(Recorded data)
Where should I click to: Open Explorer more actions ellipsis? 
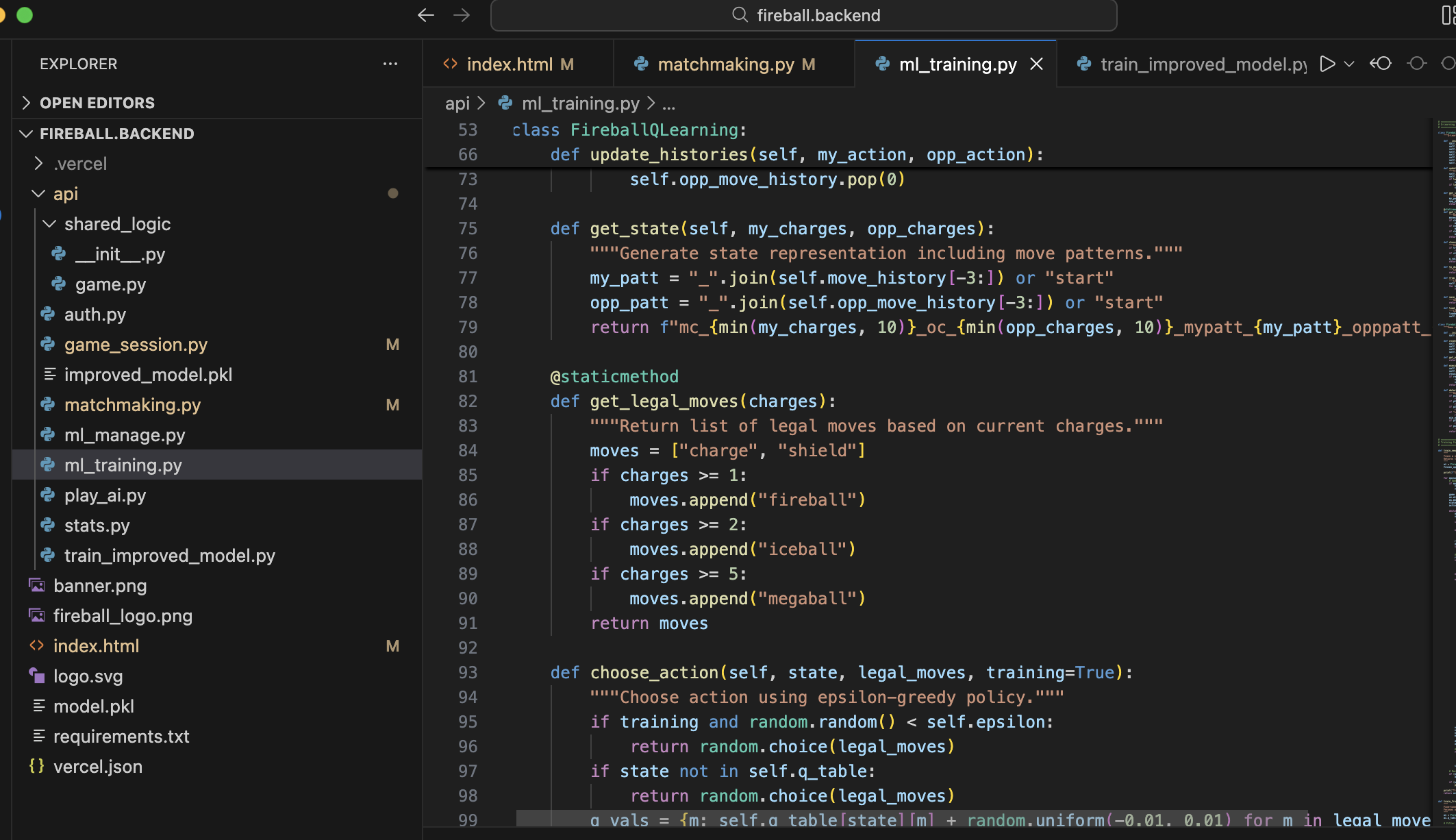(x=390, y=64)
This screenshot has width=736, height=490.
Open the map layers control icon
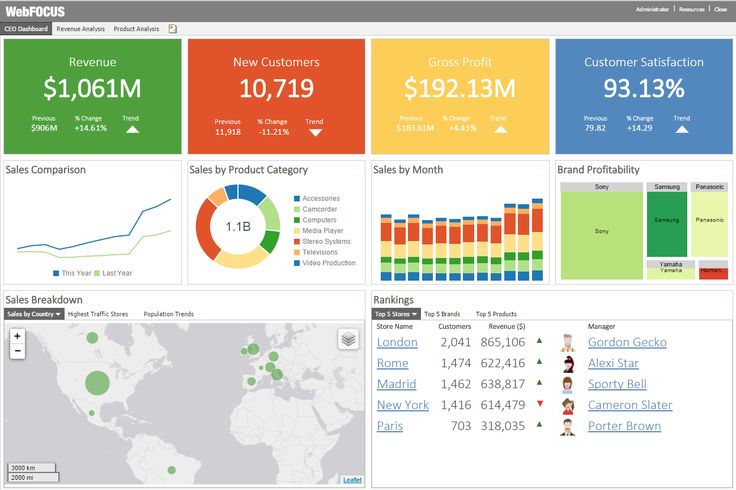click(348, 339)
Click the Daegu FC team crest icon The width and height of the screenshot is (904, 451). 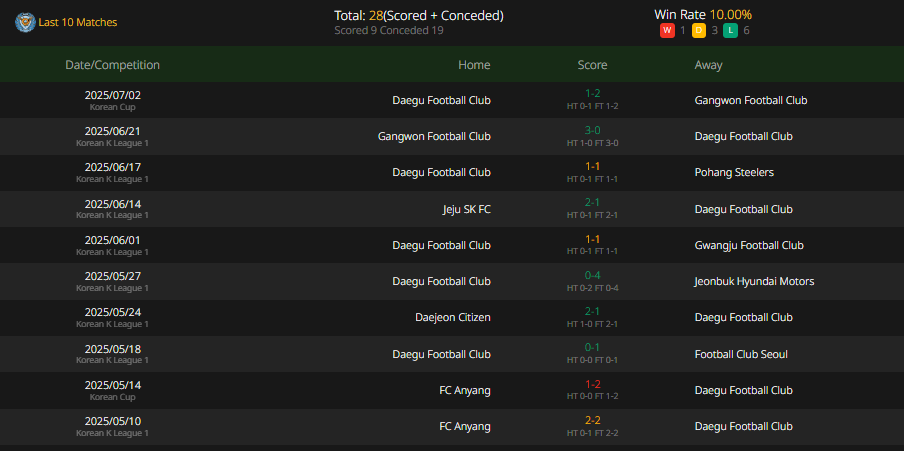coord(25,22)
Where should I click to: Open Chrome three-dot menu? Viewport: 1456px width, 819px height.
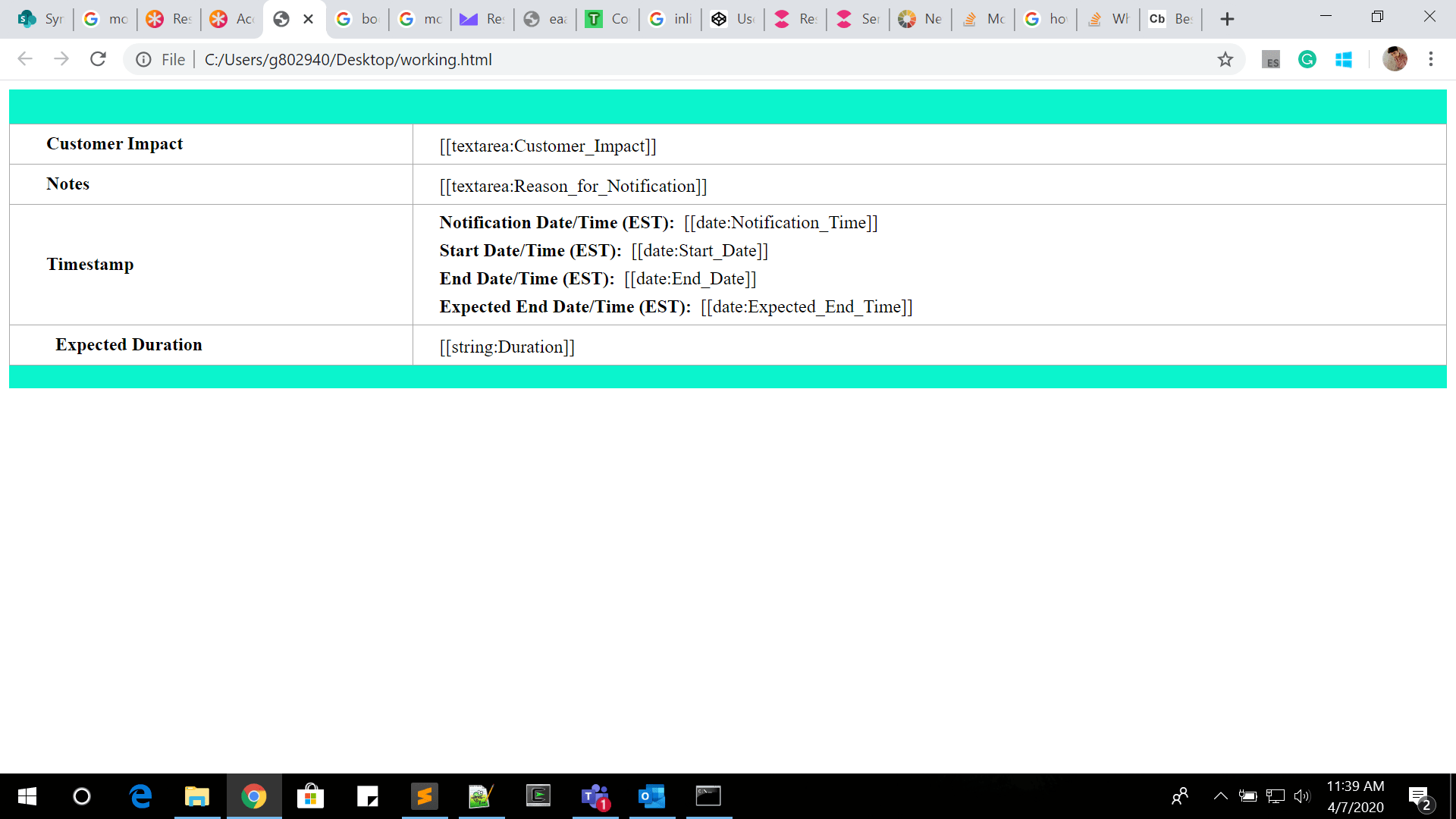[1431, 59]
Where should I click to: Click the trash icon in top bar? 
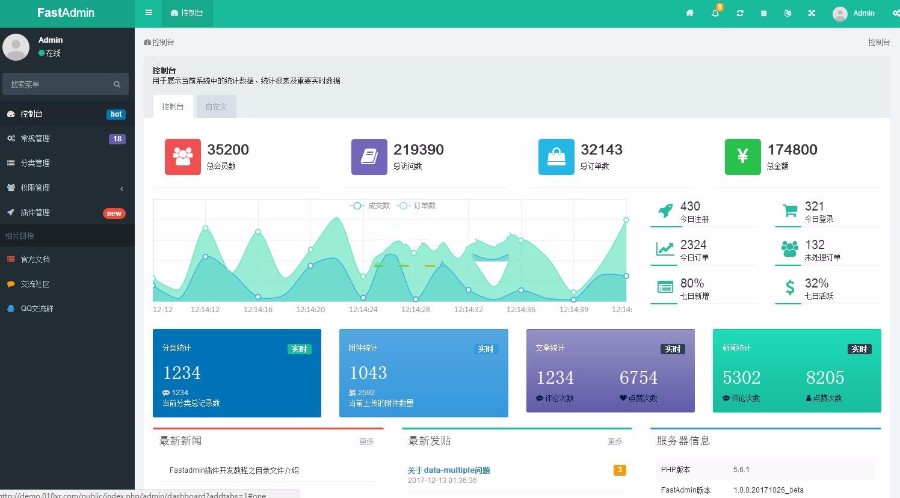tap(764, 13)
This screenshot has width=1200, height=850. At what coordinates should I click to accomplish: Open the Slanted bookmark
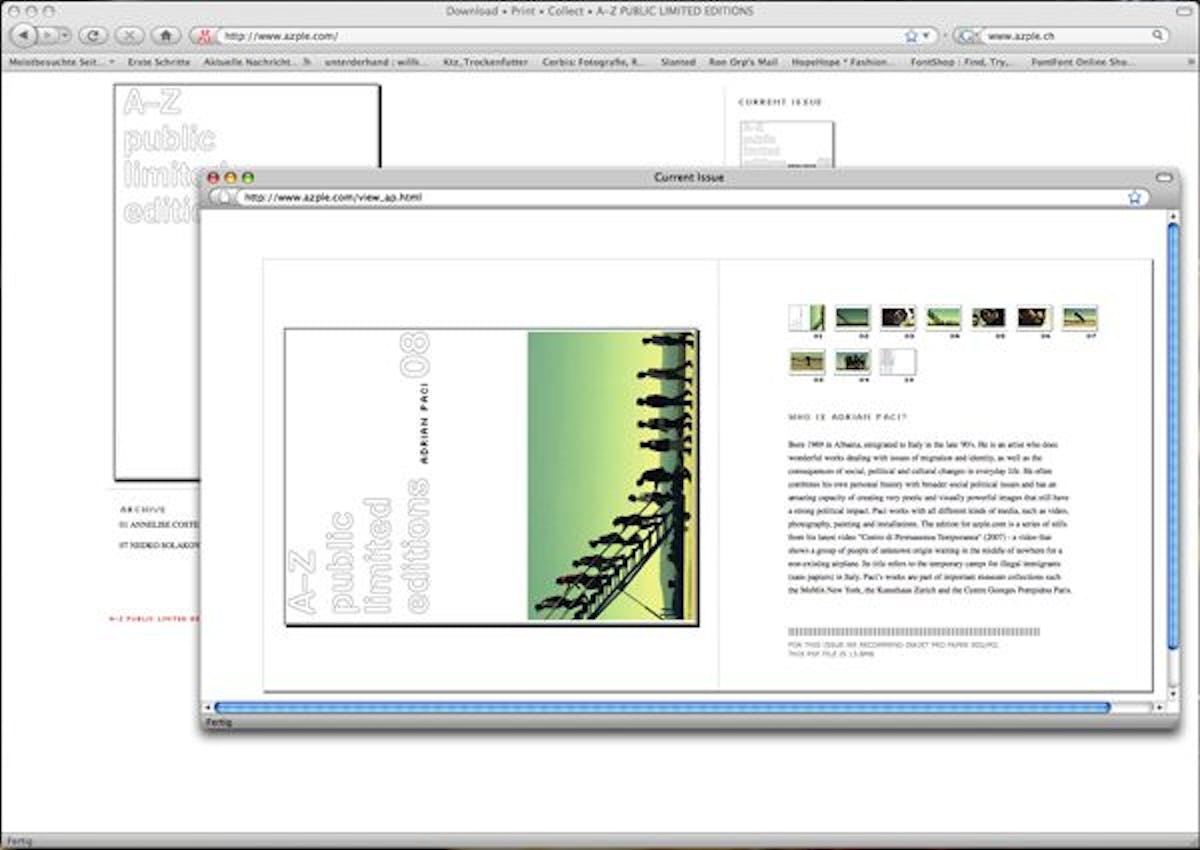(x=677, y=62)
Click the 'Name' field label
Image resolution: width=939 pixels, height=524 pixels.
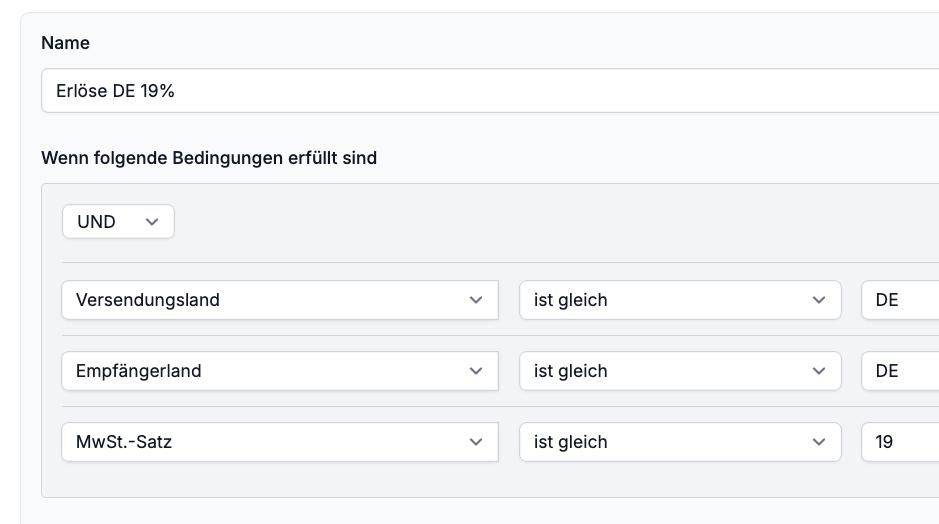[x=65, y=43]
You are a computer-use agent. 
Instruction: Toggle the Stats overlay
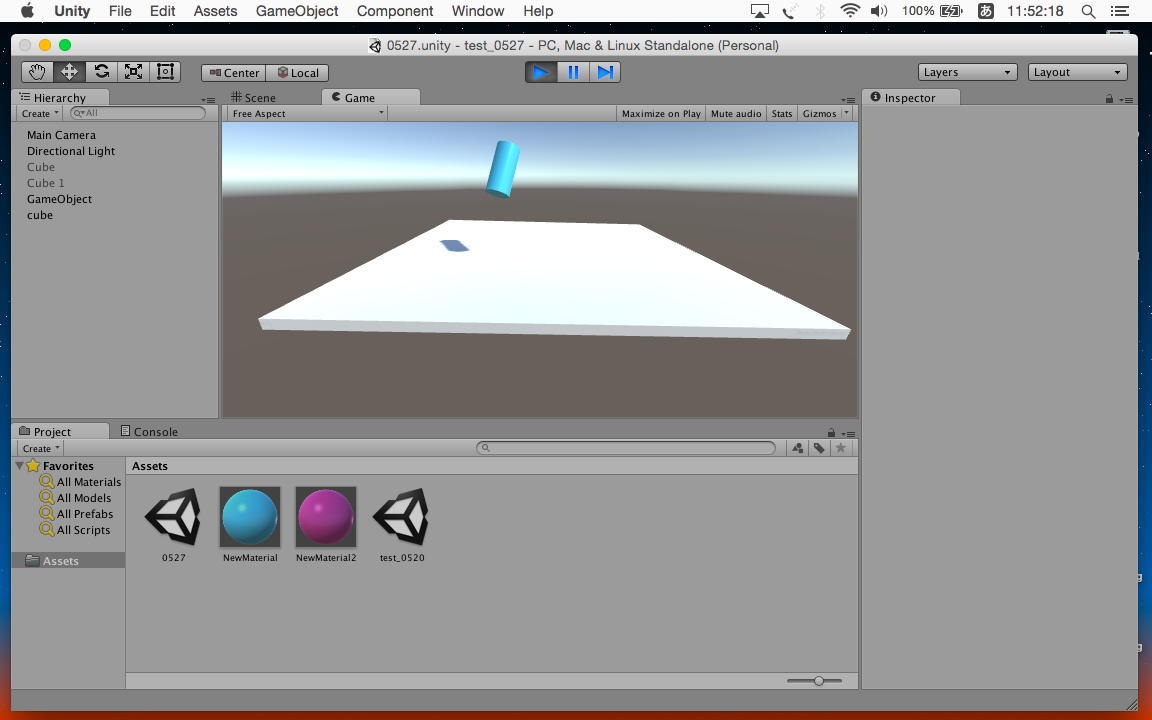781,114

→ **What you should do**:
Arrange the lines from the one containing "Where should I click to: Open Chrome" through the end of the recorded data, both included, as a Markdown table with the columns Row and Line, skipping blank lines and omitting the pictures.

→ **Exercise response**:
| Row | Line |
|---|---|
| 1 | Where should I click to: Open Chrome three-dot menu? Viewport: 1456px width, 819px height. |
| 2 | [1431, 59] |
| 3 | Where should I click to: Click the trash icon in top bar?  |
| 4 | tap(764, 13) |
| 5 | This screenshot has width=1200, height=850. At what coordinates should I click to accomplish: Open the Slanted bookmark |
| 6 | (x=677, y=62) |
| 7 | Click the 'Name' field label |
| 8 | Image resolution: width=939 pixels, height=524 pixels. |
| 9 | [x=65, y=43] |
| 10 | You are a computer-use agent.  |
| 11 | Instruction: Toggle the Stats overlay |
| 12 | 781,114 |